Required task:
Quote the patch message below word for word, starting at "The way this" and ending at "permutation for it.".

The patch gets ncopies wrong (I'm sure of that), and the way I create
virtual operands is surely going to break things.  It likely also
gets the support for doing load lanes for multi-lane SLP sub-groups
wrong.

The way this SLP representation forces us to separate IFN and array
access code generation to be separated introduces problems not present
with non-SLP.  Keeping the operation in one node would be managable
on the store side by recording an incoming lane permutation for it.
On the load side we could code generate everything from the load
node and make a special contract between the "extract" and the load
(but I suppose that's already present with the patch below), it would
then become just a forwarder doing no code generation.

I'm posting this as-is, I will probably try the alternative to decide
which is more ugly.  I guess I'm hoping for magic other ideas here ;)

Thanks,
Richard.

        * tree-vectorizer.h (_slp_tree::ldst_lanes): New flag to mark
        load, store and permute nodes.
        * tree-vect-slp.cc (vect_build_slp_instance): For stores
        iff the target prefers store-lanes discover single-lane
        sub-groups, do not perform interleaving lowering but mark
        the nodes with ldst_lanes.
        (vect_lower_load_permutations): When the target supports
        load lanes and the loads all fit the pattern split out
        a single level of permutes only and mark the load and
        permute nodes with ldst_lanes.

Raw records:
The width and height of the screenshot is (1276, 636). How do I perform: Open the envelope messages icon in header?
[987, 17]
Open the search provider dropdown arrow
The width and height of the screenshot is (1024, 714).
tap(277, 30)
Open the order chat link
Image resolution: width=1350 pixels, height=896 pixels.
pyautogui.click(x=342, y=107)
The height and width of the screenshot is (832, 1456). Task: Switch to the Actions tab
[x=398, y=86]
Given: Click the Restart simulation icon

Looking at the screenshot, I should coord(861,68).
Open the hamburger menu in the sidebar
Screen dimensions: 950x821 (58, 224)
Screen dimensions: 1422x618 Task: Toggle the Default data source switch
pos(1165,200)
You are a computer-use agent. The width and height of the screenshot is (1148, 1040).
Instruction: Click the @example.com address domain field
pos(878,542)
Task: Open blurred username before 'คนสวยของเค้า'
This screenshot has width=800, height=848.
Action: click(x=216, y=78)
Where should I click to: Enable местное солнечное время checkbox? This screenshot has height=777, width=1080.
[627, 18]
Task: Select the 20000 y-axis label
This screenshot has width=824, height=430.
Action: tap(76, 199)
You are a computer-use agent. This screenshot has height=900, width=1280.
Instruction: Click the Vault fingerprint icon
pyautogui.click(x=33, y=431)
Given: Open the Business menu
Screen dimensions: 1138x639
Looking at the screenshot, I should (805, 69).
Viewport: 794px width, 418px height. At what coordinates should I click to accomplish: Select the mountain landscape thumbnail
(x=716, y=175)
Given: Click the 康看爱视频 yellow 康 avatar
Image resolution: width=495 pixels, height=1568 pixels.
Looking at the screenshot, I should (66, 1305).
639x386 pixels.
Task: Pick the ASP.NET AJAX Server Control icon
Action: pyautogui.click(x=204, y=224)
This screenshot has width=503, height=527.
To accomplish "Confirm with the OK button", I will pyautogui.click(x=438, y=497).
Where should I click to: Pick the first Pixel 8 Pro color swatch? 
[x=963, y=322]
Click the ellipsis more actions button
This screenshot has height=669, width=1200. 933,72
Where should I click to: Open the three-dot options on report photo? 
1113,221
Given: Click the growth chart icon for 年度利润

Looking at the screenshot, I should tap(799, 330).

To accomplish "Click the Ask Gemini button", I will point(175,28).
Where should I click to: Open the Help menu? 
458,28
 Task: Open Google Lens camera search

Exercise response:
The way this SLP representation forces us to separate IFN and array
access code generation to be separated introduces problems not present
with non-SLP.  Keeping the operation in one node would be managable
on the store side by recording an incoming lane permutation for it.